页面摘录 ->
************
选择SDS无从下手?如何选择正确的SDS

选择SDS无从下手?如何选择正确的SDS,第1张

如今SDS领域玩家众多,技术流派也很多,有开源的、有闭源的;有对称结构、有非对称结构;有叫SDS的、也有叫HCI(Hyper-ConvergedInfrastructure)、还有叫ServerSAN、云存储的,令人眼花缭乱、摸不清头脑。

应该说SDS还处在发展的初期阶段,相应的技术和测试标准都还不完善,客户对其技术了解的深度也不够。两大因素综合起来造成客户选择SDS的时候会感觉无从下手。

三类SDS应用场景的三大关键指标

SDS按照提供的数据组织方式分为块存储、文件存储和对象存储三类。按照交付模式又分成独立存储形态和HCI形态(也就是把SDS、计算和网络集成在一个系统里)两种。本文仅以SDS的块存储类别为例,从企业用户的角度如何选择一款适合自己的SDS。
************
原始数据 ->
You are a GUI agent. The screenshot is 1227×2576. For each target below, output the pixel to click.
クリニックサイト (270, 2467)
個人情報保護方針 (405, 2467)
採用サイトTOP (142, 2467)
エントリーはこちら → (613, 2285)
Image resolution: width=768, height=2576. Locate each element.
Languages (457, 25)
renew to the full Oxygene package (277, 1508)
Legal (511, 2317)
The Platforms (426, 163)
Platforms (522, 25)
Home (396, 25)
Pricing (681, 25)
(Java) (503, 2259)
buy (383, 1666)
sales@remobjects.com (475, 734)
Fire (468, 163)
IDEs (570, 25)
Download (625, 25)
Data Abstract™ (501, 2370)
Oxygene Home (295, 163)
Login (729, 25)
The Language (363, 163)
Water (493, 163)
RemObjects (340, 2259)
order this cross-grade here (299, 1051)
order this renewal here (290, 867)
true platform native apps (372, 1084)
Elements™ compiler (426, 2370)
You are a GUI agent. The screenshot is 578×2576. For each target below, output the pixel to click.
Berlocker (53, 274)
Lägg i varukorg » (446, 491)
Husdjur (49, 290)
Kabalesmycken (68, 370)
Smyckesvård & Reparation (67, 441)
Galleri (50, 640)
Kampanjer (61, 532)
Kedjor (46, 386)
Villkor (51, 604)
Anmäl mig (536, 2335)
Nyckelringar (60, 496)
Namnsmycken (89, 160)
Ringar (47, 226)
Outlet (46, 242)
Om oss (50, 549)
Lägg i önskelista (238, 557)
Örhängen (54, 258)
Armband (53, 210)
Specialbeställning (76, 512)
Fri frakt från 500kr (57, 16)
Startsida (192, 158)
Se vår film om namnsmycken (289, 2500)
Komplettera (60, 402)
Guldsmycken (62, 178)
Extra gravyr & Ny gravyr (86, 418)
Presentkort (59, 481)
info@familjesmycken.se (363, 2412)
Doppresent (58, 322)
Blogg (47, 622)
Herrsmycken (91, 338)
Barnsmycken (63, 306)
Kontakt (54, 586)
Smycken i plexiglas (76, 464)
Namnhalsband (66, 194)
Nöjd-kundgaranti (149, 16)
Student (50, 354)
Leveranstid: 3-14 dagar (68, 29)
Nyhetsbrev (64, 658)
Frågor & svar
************
工作指令 -> 请接着讲如何选择SDS的那篇文章，从它最后一句之后续写下去。

练习输出 ->
SDS块存储的主要应用场景和传统的SAN设备类似,主要应用在需要提供裸磁盘(块设备)的场景,例如:服务器虚拟化、桌面虚拟化、数据库等。当然SDS块存储提供出的块设备也可以格式化成本地文件系统,存放一些非结构化数据,但这不是主要应用场景。

建议客户选择SDS的时候,首先需要问一下自己两个问题:1、主要应用场景是什么?2、最关注的前三位的技术指标是什么?而且还要清楚SDS发展在什么阶段(目前SDS还处在社会主义的初级阶段),把预期和现实拉得近一些,有些过高的要求在这个阶段SDS还不能提供。

关于SDS技术评价通常包括以下7个维度:可靠性、稳定性、扩展性、功能、性能、易用性、兼容性。

针对SDS块存储前三位技术指标维度为:

三大应用场景都把可靠性和稳定性排在了前两位,之所以这样排列因为存储是IT系统的基石。所谓的可靠性就是局部故障不会导致数据丢失和业务中断,这一点理所应当排在第一位;稳定性是指不会因为局部故障造成性能大幅抖动,给业务响应造成影响,比如说看个小电影中途老卡谁受得了。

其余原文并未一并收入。